◆ Explore the material
A – In the blog post about a hectic month, why had the writer not been able to blog?
B – Translate this sentence from the blog post about a hectic month into Spanish: "I HOPE IT SLOWS DOWN!"
C – In the blog post about a hectic month, what does the writer say is going really fast?

◆ Selected text
IT IS ABOUT TIME
I COULD NOT BLOG WHEN I WAS AT THE HOSPITAL
HAVING A SLEEP TEST
WHAT CONFUSION!
THAT IS WHAT MY LIFE HAS BEEN LIKE IN THE LAST MONTH!
HOME CARE
APPOINTMENTS
AND EVERYTHING SEEMS VITAL
LIKE I CAN NOT DO WITHOUT IT.
WHY IS LIFE GOING SO FAST
AND
CRAMPED UP INTO A SMALL
AMOUNT OF TIME.
I HOPE IT SLOWS DOWN!
WHAT IF IT SLOWS DOWN?
GOD THIS
MERRY-GO-ROUND
IS GOING REALLY FAST.
EMOTIONS RUN HIGH WITH EVERYONE!
I HAVE TO DEAL WITH LIFE,
AS IT COMES
WHAT CHOICE DO I HAVE?

◆ Data below

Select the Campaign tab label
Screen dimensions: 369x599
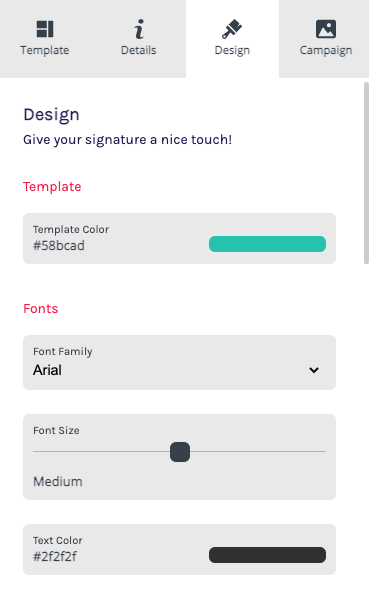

◆ Results by task
A – The writer was at the hospital having a sleep test.

B – ¡Espero que vaya más despacio!

C – The merry-go-round.